If it is true that people will be spending that huge amount of money on gasoline per year, in the range of 250 to 300 billion dollars, then, consider that, that is a huge impact on the economy, which means that, that is many times the stimulus money that Obama tried to impose on the people with his porkulus program a few years ago. Those $300 billion over 10 years equals $3 trillion dollars, which alone is enough to stimulate the economy towards a fantastic recovery. That creates the need for more supporting infrastructure, with more gas stations and coffee/donut shops and restaurants where people can have lunch and dinner and "happy hours". That additional spending could easily bring the yearly spending to 1 trillion dollars per year, which means $10 trillion dollars over 10 years. All of the new spending would create many millions of new jobs, and no doubt, many new companies. With new companies and million of new jobs, the government itself would reap huge rewards, with a bigger tax base, which would assist towards bringing down the budget deficits and the national debt.

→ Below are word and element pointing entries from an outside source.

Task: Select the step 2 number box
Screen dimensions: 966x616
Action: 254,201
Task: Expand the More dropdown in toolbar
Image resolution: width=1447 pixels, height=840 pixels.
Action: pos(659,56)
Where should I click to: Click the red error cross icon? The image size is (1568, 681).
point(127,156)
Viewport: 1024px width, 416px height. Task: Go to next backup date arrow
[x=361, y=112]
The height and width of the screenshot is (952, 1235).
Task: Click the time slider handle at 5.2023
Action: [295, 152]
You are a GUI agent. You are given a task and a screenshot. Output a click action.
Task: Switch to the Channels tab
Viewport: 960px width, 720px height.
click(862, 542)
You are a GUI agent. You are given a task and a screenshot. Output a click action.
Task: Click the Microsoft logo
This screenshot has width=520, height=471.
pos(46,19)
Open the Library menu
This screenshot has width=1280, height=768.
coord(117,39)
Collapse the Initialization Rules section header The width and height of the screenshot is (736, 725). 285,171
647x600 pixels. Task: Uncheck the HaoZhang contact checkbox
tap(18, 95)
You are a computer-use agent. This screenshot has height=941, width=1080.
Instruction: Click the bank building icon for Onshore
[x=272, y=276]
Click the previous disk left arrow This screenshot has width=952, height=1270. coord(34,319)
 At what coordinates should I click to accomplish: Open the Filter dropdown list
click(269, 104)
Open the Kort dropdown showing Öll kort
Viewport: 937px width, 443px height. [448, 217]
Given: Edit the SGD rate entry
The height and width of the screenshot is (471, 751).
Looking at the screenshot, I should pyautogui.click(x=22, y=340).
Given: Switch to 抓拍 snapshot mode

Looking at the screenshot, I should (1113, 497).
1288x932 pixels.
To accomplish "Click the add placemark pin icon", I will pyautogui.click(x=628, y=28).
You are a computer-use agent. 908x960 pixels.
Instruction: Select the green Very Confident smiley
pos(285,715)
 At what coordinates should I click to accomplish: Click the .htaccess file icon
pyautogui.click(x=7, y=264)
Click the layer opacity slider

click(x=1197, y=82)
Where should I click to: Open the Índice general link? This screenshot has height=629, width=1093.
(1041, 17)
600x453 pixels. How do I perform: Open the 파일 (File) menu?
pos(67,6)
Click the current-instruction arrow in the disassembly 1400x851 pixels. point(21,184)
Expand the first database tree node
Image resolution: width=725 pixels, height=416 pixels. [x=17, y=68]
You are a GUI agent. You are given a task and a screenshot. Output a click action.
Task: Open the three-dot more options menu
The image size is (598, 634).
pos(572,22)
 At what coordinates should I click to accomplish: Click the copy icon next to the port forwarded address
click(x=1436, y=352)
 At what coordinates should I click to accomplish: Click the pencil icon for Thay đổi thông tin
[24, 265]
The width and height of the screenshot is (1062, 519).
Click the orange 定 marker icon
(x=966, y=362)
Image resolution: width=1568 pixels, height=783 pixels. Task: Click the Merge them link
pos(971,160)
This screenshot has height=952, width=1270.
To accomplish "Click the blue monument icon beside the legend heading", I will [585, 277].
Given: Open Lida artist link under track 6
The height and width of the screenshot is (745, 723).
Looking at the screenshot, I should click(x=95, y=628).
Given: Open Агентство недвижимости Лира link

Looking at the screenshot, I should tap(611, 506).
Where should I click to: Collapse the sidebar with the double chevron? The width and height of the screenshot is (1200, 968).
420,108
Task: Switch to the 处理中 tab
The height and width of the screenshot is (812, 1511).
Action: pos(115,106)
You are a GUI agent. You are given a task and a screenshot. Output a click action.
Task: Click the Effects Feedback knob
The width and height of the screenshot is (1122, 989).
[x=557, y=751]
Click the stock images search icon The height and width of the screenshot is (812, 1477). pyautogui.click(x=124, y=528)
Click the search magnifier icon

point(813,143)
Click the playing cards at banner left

Excepting for those that would be lost because they can only work from home, the net benefit to the economy would be a huge plus.
The same jobs can be offshored to workers making a nickel per hour...
At least until the system destabilizes, so just print out more federal money we taxpayers ultimately have to pay... holy legalized theft batman... and talk about "government intervention in a free market" - even I have to side with Romney on this; let them all go under. They made the mess that trashed everything, so we shouldn't have to pay for it.